In theory this shouldn't be happening. According to most theorists of social software, getting started is the only hard part. Once a pilot is successful, viral adoption and network effects are supposed to take over and ensure broader uptake, just like the old "and she told two friends" shampoo commercial. (BTW, if you have a URL for that commerical online, please post it!). Stewart Mader, for example, describes it this way on his blog:
Dwight is compiling his quarterly marketing report with his teammate, Jim. He and Jim use the wiki to add their respective statistics and compile the department's report. However, when the report is complete, it must be submitted to their manager, Michael, who will have comments. Rather than emailing the report to Michael and then manually incorporating Michael's changes, Jim realizes it will be far easier for him if he has Michael do it directly to the wiki document. Michael, in turn, has to submit the report to the regional director, Jan, who will have her own changes. So Jim signs Michael up for the wiki, and then Michael gets Jan to use the wiki. It can expand even more widely from there.
Stewart has a good example, but it misses the fact that adoption has a natural stop. If Dwight and Jim are working together on the wiki to create a departmental report, it's very easy for Michael to join them as long as Michael is working on that same report. But what about Mary, who isn't working on that report?
When wikis are used in-the-flow, they have natural boundaries beyond which adoption does not typically spread without help. If the Marketing group uses the wiki to research and write reports, then adoption of that wiki will probably end with the Marketing group (and maybe a few interested outsiders.) It's not a silo thing; it's just that when people use wikis to work together on an activity, that wiki is not usually interesting or accessible to people who aren't engaged in that activity.

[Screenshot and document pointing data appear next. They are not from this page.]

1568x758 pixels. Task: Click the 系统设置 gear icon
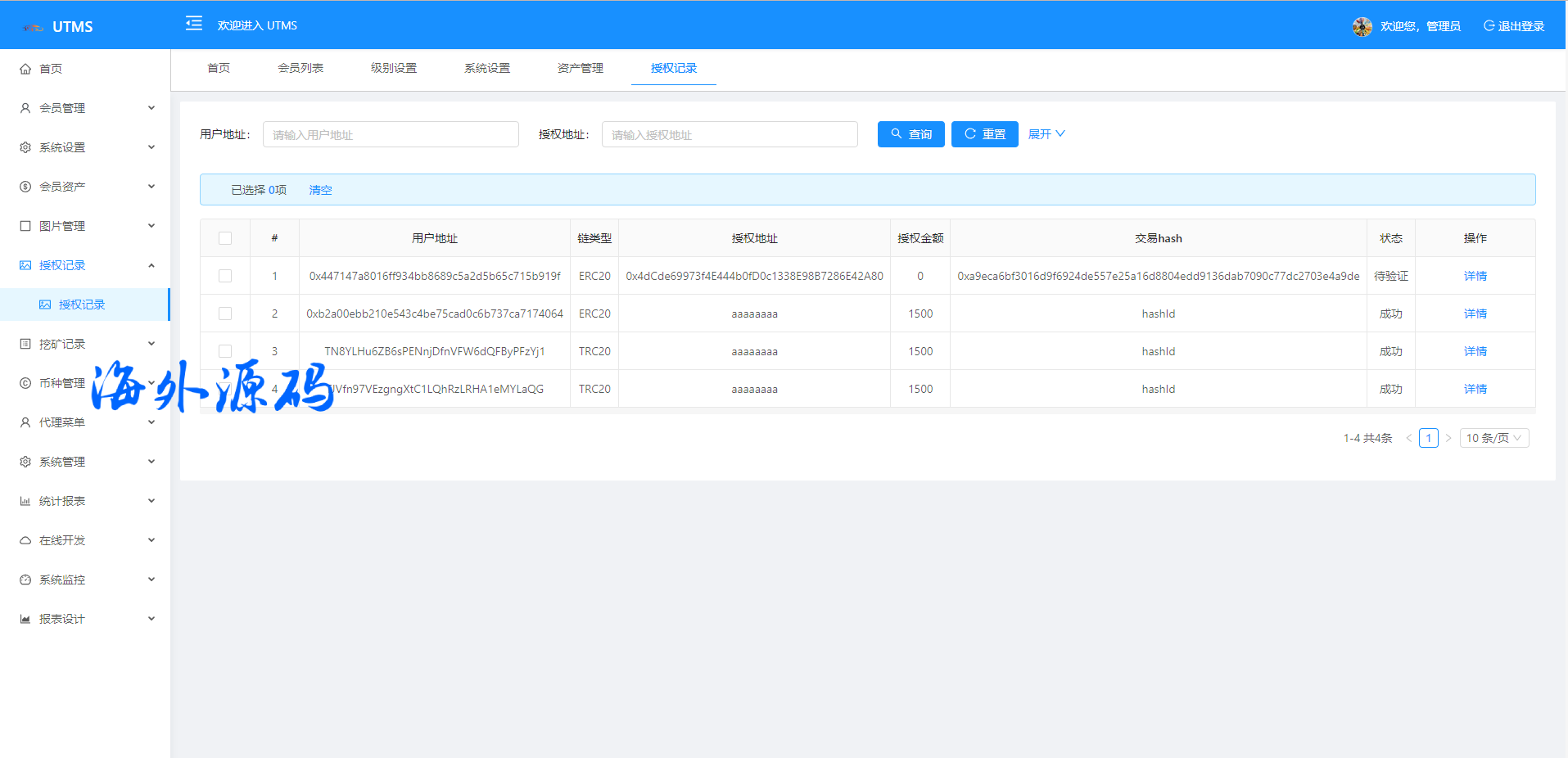25,147
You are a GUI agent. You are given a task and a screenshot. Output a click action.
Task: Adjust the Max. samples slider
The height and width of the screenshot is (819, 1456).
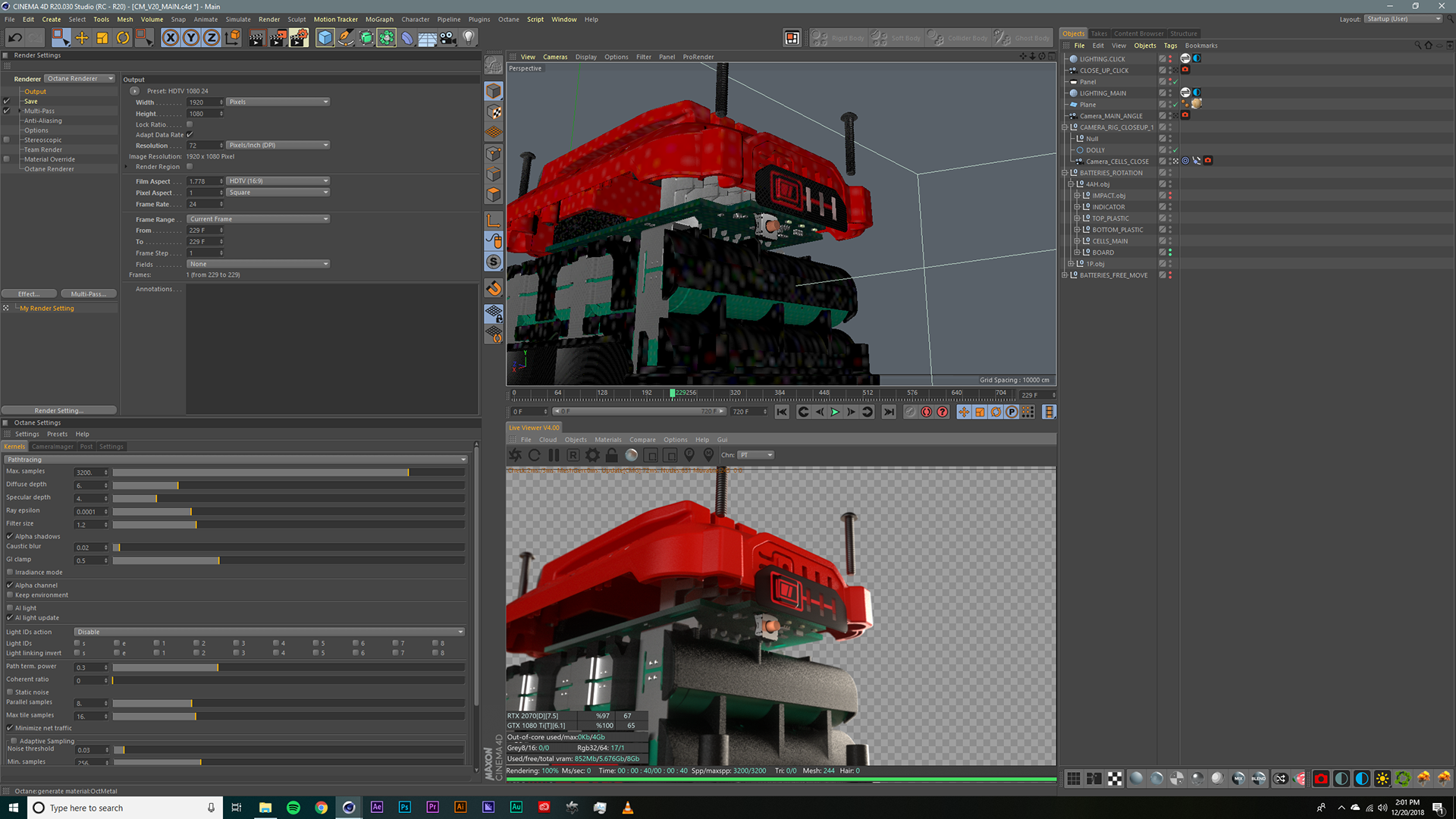(408, 472)
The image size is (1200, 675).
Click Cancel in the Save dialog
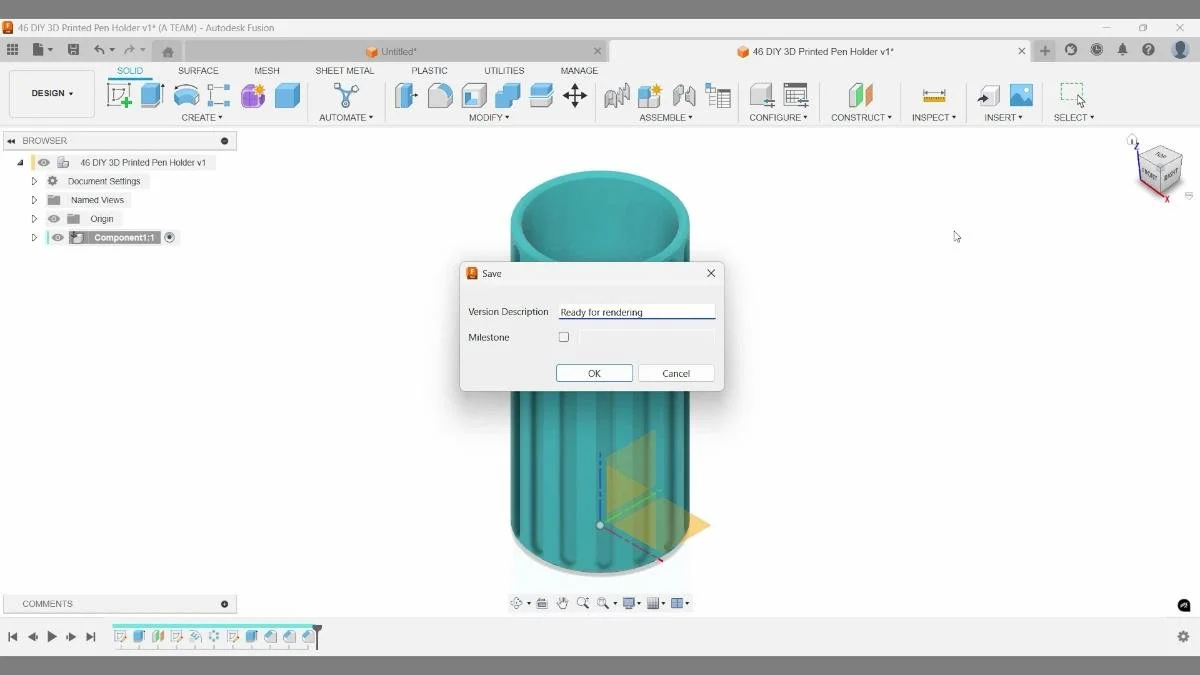click(x=676, y=372)
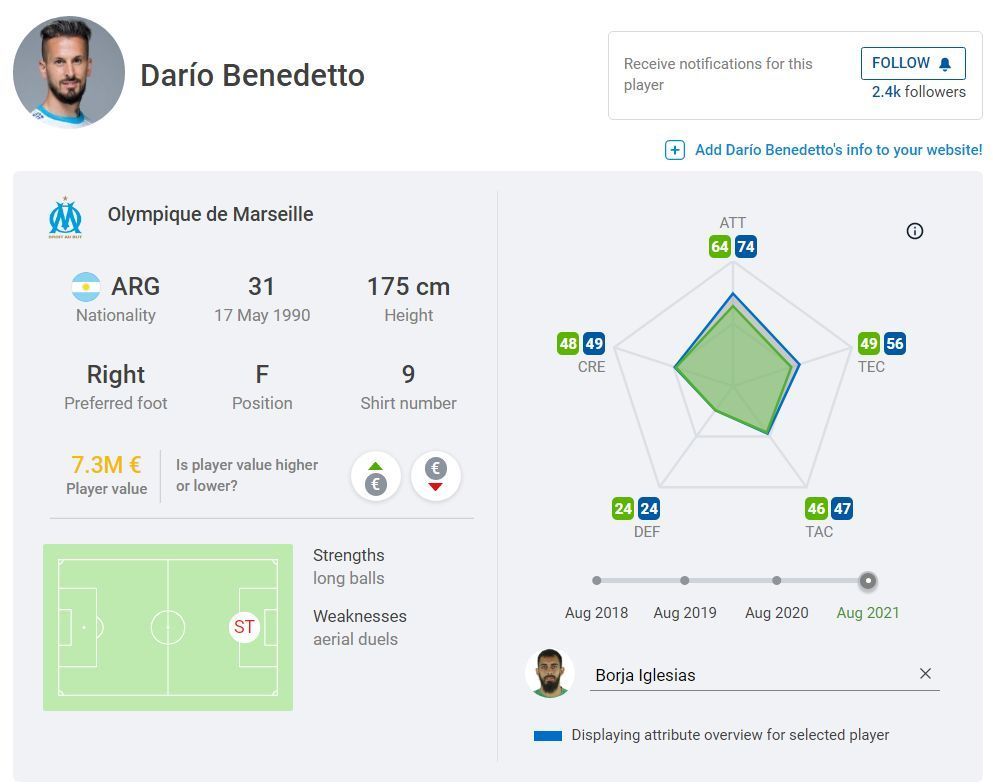This screenshot has width=993, height=784.
Task: Click the Argentina flag icon
Action: point(86,287)
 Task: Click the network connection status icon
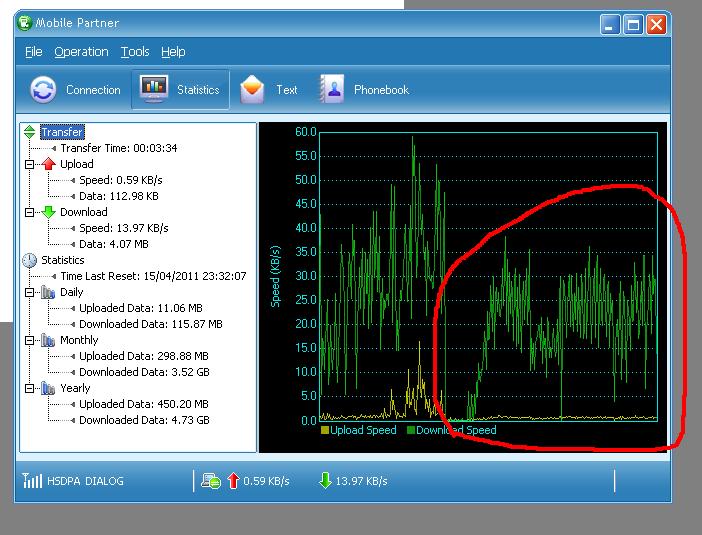211,481
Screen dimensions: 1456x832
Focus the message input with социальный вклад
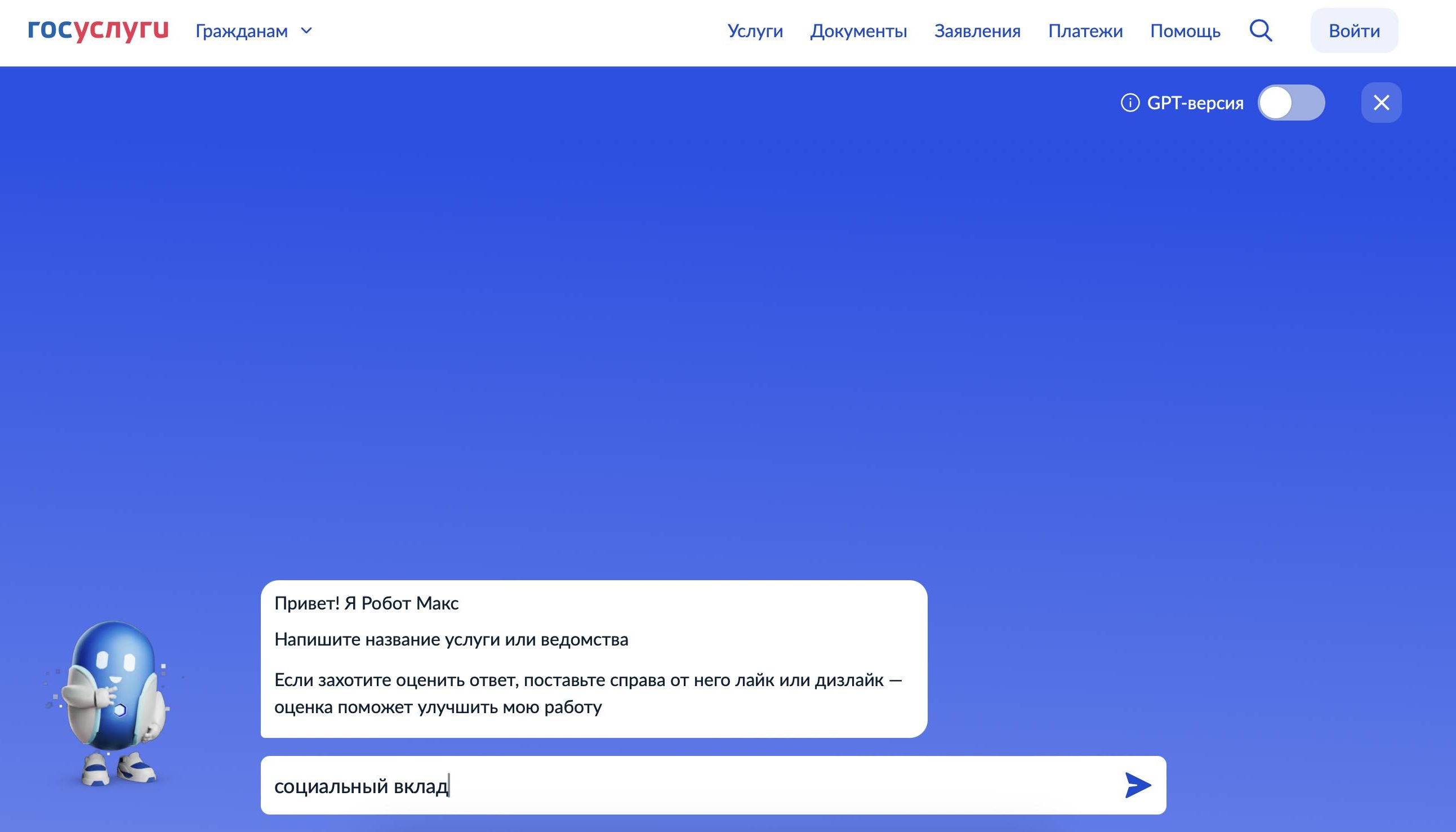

This doesn't discredit the notion of viral adoption. But when we think at the level of the enterprise, rather than the pilot, we need to think about virality differently. Rather than viewing virality as the extension of existing wikis and use cases to new individuals, we need to see it as the extension of wikis to new use cases (and, by extension, individuals).
Just to put a name on it, let's call this "Use Case Virality" and contrast it with "User Virality". User Virality is when users pull new users into existing wikis and wiki-enabled collaborative activities. Use Case Virality is when users extend existing wikis or create new ones to support and enable new and different collaborative activities.
What I'm saying here, and what I think a lot of the standard talk about virality and network effects misses, is that User Virality all by itself does not generate enterprise-wide adoption. User Virality may result in some nice, contained pilot successes, but in order to go enterprise-wide you need Use Case Virality as well.